**WORK REQUIRED:**
In the part of the entries that opens with the line containing "Expand the master branch dropdown" and closes with the line containing "Open Khách hàng", swap "icon" for "button". Return only those lines, with nothing else changed.

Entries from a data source
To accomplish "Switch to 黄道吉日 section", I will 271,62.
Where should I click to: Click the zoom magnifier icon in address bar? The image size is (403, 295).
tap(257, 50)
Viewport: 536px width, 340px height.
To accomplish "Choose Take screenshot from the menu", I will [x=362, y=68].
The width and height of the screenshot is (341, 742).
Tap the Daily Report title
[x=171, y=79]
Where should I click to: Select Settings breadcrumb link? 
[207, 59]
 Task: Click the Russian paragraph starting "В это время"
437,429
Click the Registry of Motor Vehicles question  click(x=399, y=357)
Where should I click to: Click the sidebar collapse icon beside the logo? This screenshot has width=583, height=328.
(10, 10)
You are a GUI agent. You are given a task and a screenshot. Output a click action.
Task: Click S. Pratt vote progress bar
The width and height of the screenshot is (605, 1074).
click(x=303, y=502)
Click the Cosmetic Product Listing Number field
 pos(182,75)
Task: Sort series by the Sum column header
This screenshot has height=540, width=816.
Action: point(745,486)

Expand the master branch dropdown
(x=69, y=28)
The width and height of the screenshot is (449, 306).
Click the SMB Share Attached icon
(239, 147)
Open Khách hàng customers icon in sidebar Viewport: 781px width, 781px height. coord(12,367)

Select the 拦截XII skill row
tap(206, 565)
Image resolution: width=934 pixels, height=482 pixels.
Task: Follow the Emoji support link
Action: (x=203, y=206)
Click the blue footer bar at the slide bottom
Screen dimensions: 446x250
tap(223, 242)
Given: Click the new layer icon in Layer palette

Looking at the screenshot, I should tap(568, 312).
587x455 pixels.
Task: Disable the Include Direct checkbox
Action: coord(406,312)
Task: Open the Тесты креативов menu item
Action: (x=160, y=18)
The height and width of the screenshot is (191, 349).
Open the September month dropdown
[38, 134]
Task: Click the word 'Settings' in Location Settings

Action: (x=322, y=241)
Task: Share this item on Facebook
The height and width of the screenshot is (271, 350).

**WRITTEN ANSWER:**
Expand the master branch dropdown
(x=69, y=28)
The width and height of the screenshot is (449, 306).
Click the SMB Share Attached button
(239, 147)
Open Khách hàng customers button in sidebar Viewport: 781px width, 781px height. coord(12,367)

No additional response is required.